Extracted information:
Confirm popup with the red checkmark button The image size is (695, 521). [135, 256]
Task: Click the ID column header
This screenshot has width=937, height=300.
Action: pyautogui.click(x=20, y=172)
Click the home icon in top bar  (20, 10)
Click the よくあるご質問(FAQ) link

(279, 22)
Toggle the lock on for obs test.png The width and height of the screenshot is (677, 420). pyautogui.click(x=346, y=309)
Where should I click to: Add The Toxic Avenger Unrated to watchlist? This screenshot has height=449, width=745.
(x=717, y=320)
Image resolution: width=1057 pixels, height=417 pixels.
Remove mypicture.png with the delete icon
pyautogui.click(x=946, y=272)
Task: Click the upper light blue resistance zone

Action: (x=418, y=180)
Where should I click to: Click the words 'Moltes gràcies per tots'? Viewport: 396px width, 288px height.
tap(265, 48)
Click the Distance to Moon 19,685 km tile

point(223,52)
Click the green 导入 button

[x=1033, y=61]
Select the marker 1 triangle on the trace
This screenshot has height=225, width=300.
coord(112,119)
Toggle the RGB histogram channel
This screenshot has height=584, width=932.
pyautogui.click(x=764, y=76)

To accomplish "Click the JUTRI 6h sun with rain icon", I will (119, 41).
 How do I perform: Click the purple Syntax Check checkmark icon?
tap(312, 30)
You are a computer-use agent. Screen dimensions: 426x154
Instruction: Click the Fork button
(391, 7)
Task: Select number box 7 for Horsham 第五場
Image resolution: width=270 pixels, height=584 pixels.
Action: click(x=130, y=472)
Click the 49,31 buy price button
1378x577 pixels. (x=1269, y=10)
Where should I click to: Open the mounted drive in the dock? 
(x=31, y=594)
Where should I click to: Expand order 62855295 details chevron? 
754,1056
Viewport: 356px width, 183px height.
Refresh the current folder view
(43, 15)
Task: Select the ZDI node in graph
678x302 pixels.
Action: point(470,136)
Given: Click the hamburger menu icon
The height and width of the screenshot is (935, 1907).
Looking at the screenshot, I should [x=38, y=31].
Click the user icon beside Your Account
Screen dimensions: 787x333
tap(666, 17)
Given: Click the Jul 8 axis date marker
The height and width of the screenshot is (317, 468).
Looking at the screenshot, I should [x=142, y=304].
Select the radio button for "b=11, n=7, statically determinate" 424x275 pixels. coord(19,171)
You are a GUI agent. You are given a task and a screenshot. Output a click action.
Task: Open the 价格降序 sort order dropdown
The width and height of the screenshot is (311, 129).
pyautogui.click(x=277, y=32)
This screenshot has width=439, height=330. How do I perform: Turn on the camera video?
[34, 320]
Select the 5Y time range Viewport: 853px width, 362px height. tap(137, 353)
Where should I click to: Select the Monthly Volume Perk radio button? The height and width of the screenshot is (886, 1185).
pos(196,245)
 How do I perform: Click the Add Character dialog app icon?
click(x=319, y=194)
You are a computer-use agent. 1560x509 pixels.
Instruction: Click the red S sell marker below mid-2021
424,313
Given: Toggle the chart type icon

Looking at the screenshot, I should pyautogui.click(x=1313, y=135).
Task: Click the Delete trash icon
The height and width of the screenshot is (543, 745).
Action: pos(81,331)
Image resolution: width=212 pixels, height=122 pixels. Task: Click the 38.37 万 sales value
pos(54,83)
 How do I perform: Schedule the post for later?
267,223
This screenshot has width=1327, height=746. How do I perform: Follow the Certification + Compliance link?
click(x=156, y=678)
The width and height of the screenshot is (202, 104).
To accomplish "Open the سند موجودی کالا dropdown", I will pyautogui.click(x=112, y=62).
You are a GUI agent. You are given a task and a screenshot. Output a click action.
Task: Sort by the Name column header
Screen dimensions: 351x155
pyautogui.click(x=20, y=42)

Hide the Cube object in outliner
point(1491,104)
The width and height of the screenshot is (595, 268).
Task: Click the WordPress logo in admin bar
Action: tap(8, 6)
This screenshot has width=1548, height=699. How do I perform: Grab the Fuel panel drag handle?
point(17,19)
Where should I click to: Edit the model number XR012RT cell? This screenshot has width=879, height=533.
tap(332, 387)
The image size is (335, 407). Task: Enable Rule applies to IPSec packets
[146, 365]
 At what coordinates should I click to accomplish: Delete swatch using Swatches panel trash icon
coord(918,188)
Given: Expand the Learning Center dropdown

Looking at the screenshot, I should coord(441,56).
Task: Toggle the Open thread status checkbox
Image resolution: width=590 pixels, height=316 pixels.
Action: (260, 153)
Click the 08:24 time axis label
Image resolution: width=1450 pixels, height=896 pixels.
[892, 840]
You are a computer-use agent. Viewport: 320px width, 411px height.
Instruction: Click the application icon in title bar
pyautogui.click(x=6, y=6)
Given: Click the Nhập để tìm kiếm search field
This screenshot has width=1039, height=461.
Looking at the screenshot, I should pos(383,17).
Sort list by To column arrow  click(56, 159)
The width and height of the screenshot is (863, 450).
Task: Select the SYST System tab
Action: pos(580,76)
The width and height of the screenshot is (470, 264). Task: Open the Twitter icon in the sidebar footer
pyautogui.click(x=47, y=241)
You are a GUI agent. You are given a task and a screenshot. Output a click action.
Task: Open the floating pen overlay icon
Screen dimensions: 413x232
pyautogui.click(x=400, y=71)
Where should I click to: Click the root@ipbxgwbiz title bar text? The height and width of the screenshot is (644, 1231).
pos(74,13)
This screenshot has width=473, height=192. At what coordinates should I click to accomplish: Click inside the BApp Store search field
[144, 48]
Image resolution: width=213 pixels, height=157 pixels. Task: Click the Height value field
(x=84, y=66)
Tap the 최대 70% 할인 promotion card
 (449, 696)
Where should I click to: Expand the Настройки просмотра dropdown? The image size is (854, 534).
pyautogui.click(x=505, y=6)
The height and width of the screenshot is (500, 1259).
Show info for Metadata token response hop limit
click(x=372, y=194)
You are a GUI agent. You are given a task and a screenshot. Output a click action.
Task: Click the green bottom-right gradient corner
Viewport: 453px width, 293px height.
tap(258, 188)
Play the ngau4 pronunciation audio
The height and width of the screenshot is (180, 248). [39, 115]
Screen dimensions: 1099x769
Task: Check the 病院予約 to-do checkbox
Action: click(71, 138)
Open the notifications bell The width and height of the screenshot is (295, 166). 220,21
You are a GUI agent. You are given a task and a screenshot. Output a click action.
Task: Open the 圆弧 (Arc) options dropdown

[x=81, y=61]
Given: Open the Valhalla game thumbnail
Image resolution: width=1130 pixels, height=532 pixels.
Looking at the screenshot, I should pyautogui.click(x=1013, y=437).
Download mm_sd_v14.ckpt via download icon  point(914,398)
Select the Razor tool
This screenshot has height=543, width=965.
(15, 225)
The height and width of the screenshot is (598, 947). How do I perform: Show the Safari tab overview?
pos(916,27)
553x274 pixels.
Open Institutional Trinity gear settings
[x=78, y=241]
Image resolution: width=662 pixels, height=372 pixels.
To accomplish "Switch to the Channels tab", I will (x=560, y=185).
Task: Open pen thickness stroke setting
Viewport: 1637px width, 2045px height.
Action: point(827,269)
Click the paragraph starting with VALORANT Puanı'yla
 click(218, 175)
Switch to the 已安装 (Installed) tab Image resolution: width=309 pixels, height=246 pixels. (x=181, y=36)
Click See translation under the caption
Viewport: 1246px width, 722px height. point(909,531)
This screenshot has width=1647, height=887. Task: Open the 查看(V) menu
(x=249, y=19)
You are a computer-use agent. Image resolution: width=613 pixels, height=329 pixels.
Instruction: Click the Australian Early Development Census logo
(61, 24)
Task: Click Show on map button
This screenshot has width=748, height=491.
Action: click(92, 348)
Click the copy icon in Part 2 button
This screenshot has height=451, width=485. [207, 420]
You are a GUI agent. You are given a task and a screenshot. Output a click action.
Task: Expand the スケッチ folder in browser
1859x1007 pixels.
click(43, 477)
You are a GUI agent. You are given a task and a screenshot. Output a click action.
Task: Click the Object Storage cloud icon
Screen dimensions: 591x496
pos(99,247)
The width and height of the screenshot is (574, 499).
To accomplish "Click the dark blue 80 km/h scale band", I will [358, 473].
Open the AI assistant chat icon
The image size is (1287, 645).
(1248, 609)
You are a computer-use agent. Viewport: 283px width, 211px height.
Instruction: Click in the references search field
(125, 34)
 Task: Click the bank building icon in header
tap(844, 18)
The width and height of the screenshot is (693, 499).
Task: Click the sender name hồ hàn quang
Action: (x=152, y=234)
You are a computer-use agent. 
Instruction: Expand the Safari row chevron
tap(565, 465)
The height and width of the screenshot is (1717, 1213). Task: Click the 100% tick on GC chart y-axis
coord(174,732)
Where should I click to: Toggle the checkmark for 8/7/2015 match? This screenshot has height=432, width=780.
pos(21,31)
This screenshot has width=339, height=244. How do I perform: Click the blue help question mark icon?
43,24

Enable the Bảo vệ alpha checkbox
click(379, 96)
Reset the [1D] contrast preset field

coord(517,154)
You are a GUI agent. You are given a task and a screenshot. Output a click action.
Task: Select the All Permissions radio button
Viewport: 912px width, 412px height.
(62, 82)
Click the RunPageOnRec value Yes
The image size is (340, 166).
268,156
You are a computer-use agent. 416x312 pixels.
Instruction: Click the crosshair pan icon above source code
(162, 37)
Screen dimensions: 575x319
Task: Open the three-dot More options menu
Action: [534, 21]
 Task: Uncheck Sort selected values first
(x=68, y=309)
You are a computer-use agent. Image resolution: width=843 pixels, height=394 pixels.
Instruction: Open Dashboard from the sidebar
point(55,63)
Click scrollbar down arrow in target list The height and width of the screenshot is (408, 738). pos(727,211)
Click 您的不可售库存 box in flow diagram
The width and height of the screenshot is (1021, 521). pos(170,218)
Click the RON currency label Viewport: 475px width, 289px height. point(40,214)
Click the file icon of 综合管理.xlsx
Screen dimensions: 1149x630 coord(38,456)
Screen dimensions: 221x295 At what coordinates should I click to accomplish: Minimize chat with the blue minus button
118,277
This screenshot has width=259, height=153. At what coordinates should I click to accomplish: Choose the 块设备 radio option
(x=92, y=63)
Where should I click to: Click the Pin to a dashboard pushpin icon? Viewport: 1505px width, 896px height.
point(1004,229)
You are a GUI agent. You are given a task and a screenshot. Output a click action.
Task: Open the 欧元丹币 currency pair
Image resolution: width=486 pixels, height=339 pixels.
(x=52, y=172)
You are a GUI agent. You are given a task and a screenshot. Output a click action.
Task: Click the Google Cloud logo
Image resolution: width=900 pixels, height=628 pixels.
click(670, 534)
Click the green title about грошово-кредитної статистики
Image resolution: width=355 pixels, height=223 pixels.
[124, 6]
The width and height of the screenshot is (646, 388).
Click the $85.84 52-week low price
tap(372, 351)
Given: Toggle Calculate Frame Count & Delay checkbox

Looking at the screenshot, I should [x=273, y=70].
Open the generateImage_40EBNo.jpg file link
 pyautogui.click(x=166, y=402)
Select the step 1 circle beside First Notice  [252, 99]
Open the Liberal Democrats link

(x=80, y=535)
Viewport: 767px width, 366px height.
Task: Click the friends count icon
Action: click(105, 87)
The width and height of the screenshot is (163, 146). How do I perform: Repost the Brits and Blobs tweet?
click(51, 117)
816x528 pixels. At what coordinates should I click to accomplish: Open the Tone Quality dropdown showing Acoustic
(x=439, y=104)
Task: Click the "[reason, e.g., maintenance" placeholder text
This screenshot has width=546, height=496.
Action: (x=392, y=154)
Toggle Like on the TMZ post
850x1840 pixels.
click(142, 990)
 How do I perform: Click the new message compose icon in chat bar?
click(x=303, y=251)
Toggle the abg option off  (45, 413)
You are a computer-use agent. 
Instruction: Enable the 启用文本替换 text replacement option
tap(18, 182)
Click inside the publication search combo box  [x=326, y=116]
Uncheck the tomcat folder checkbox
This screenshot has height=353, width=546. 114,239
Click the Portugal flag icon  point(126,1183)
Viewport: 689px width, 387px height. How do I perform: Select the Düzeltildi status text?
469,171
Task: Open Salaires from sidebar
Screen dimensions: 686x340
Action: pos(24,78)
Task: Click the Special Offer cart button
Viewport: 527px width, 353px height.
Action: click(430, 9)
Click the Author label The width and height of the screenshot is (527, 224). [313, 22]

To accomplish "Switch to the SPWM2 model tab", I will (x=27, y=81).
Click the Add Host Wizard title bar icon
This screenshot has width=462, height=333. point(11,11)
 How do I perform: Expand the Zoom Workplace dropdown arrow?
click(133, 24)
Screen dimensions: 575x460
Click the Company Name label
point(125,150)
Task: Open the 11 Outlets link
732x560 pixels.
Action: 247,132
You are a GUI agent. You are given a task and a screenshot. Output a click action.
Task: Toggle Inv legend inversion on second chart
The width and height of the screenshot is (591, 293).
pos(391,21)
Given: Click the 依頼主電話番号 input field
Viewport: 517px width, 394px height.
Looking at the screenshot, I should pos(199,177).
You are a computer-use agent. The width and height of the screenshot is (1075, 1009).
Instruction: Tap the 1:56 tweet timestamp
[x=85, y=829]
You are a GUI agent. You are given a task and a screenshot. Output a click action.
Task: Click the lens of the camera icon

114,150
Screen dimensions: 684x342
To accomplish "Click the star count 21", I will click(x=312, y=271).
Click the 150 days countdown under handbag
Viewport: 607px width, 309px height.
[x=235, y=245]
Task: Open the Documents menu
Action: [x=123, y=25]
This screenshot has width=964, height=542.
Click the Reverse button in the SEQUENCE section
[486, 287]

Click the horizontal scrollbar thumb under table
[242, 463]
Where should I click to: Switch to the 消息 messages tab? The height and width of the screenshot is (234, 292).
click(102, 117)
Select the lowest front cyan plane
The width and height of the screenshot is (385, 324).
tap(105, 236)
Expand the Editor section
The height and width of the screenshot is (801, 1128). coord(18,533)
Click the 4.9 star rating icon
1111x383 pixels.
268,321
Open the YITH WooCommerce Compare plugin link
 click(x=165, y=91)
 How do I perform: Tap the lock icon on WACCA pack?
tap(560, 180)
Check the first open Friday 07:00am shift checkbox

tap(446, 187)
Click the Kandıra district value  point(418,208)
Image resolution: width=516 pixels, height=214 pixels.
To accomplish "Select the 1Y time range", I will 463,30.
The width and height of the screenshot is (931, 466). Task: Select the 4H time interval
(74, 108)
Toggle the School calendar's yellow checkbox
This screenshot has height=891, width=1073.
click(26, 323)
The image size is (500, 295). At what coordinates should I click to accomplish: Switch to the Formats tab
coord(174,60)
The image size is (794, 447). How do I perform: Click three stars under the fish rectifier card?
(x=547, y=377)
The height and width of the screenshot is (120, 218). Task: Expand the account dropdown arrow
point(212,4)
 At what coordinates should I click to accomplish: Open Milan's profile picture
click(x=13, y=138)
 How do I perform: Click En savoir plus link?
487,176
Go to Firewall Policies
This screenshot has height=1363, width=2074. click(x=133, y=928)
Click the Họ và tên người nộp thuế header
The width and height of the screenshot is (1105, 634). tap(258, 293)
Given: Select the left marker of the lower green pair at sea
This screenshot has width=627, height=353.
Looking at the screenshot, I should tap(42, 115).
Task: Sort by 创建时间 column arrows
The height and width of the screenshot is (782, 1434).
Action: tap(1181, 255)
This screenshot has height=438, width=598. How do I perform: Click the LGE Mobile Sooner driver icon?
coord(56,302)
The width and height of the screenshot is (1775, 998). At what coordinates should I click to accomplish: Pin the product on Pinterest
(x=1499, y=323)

What is expected: From the entries, report each line that includes the word "pair".

Result below:
Task: Open the 欧元丹币 currency pair
Given: Select the left marker of the lower green pair at sea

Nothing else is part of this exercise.